Start of Text under study
Susan Pepper, deputy chair of Brookhaven’s Nonproliferation and National Security Department and leader of the Safeguards Policy and Implementation Group, won the Edway R. Johnson Meritorious Service Award, given by the Institute of Nuclear Materials Management (INMM). Pepper was honored “for her accomplishments as a professional in the field of international safeguards and her many enthusiastic contributions to the Institute.” The INMM is the premier nonprofit technical organization devoted to ensuring the safe, secure, and peaceful stewardship of nuclear materials for the benefit of mankind.

Alexei M. Tsvelik

Alexei M. Tsvelik

Senior physicist Alexei M. Tsvelik, has won the prestigious Alexander von Humboldt Research Award for his internationally renowned academic accomplishments. “Alexei is an expert in the area of strongly correlated electron physics,” said Condensed Matter Physics and Materials Science Department Chair Peter Johnson. “This prestigious award acknowledges his worldwide recognition in this important research area.” Tsvelik’s recent research has focused on studying the phase diagram of copper oxide high-temperature superconductors. Superconductivity, or the ability to transmit electric current without loss, is an example of a thermodynamic phase.
End of Text under study
Start of Supplied data
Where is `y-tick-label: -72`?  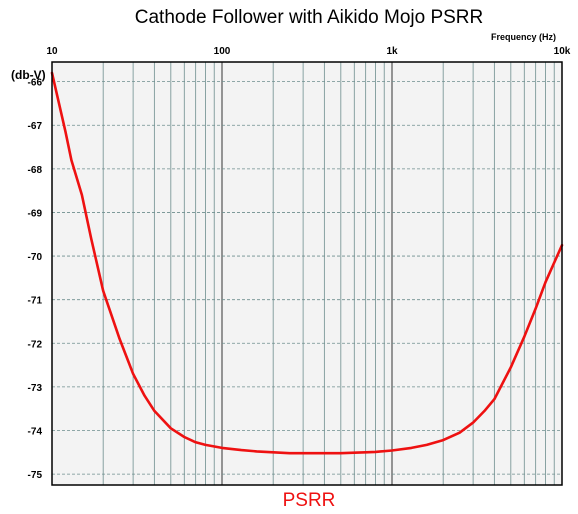
y-tick-label: -72 is located at coordinates (36, 344). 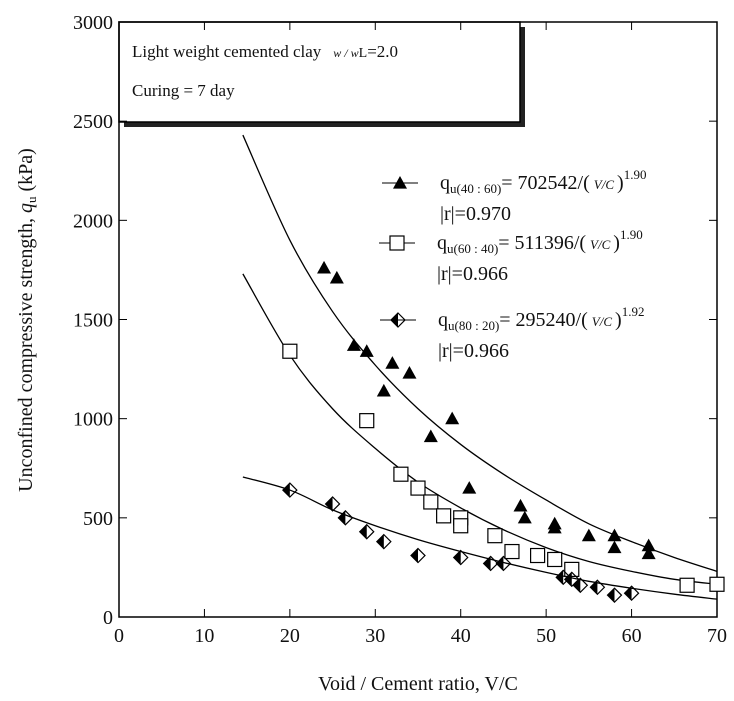 I want to click on x-tick-label: 50, so click(x=546, y=636).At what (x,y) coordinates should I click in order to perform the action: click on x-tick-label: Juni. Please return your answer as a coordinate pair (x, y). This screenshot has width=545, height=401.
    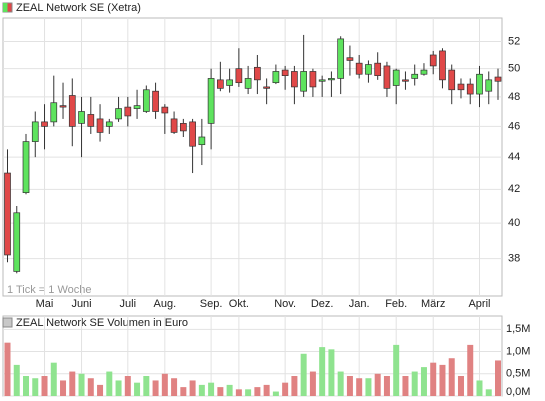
End of Supplied data
Explore the material
**a)** In the text on Brookhaven staff awards, which award did Alexei M. Tsvelik win?
**b)** Write out the part of the text on Brookhaven staff awards starting at "Susan Pepper, deputy" and ending at "benefit of mankind.".

Solutions to the tasks
**a)** The Alexander von Humboldt Research Award.

**b)**
Susan Pepper, deputy chair of Brookhaven’s Nonproliferation and National Security Department and leader of the Safeguards Policy and Implementation Group, won the Edway R. Johnson Meritorious Service Award, given by the Institute of Nuclear Materials Management (INMM). Pepper was honored “for her accomplishments as a professional in the field of international safeguards and her many enthusiastic contributions to the Institute.” The INMM is the premier nonprofit technical organization devoted to ensuring the safe, secure, and peaceful stewardship of nuclear materials for the benefit of mankind.